**本文の抜粋:**
出向に関する契約書を結ぶ上での、注意点を紹介
勤務先企業が変わる「出向」は、企業と従業員とのあいだの合意が必要です。企業はどんな契約書を用意し、締結するべきか、契約書の内容における注意点を解説します。
目次[非表示]
- 1.出向に関する契約書を結ぶ上での、注意点を紹介
- 2.出向契約書にはどのような役割がある?
- 3.出向は大きく分けて2種類ある
- 4.在籍出向命令が権利の濫用になるケース
- 4.1.業務上の必要性を欠く場合
- 4.2.人選の合理性を欠く場合
- 4.3.家庭の事情によって、著しい生活上の不利益を受ける場合
- 4.4.勤務形態が著しく低下する場合
- 4.5.出向先の職種が大きく異なる場合
- 4.6.出向元の企業への復帰が予定されていない場合
- 5.在籍出向に必要な4つの書類とは?
- 5.1.出向契約書
- 5.2.覚書
- 5.3.出向通知書兼同意書
- 5.4.労働条件通知書・賃金規定
- 6.社員が出向先から帰任する際の注意点
- 7.出向者からの不信や不満を生まないよう、契約書は必ず準備を
出向に関する契約書を結ぶ上での、注意点を紹介
従業員の成長を促し、事業を効率的に進める上で、適材適所な配属は重要です。長期的な事業戦略にもとづいて、社員の配置転換を進めている企業や、人材不足・人材過剰による雇用調整を考えている企業は多いでしょう。

**与えられた記録:**

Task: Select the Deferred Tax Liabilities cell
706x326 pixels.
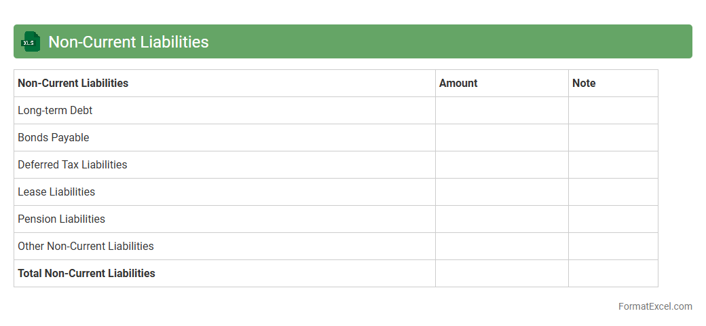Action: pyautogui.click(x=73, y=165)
==
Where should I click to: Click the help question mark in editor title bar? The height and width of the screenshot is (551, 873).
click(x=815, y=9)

**取り組む課題:**
1 > 出向契約に関する文章を読み、次の問いに答えなさい。
(a) 勤務先企業が変わる「出向」には、何が必要とされているか。
(b) 出向は大きく分けて何種類あるとされているか。
(c) 在籍出向に必要な書類として挙げられている4つは何か。
2 > 出向契約に関する文章を、最後の文の後から書き継ぎなさい。

**課題別の解答:**
1 >
(a) 企業と従業員とのあいだの合意
(b) 2種類
(c) 出向契約書、覚書、出向通知書兼同意書、労働条件通知書・賃金規定

2 >
配置転換には、「異動」「転勤」「出向」など、さまざまな方法がありますが、いずれも働く環境が大きく変わるため、従業員への十分な配慮が必要です。中でも勤務先の企業が変わる出向は、従業員への心理的な負担が大きく、不信や不満に発展する事例も少なくありません。
ここでは、出向における契約を結ぶ上で気をつけておきたい注意点を解説します。
出向契約書にはどのような役割がある?
出向元企業と出向先企業とのあいだで取り交わす契約書を「出向契約書」といいます。出向契約書は、出向時の労働条件や指揮命令関係についてなど、さまざまなルールを記載した文書ですが、下記で解説する「在籍出向」についてはほとんど法令上の定めがないため、契約書作成の義務はありません。つまり、契約書を取り交わさずに在籍出向を命じても、ただちに法的な問題に発展するわけではないのです。企業と従業員のあいだでの口頭による合意のみでも、実質的には在籍出向を成立させることが可能です。
在籍出向は、「企業と従業員との合意内容を、すべて口頭を根拠とした場合」でも成立可能ですが、口約束だけでの合意は不満を生む可能性があります。「言った」「言わない」のトラブルや、「そもそも同意していない」「認識していた労働条件と違う」といった行き違いを防ぐためにも、契約書は作成しておいたほうがいいでしょう。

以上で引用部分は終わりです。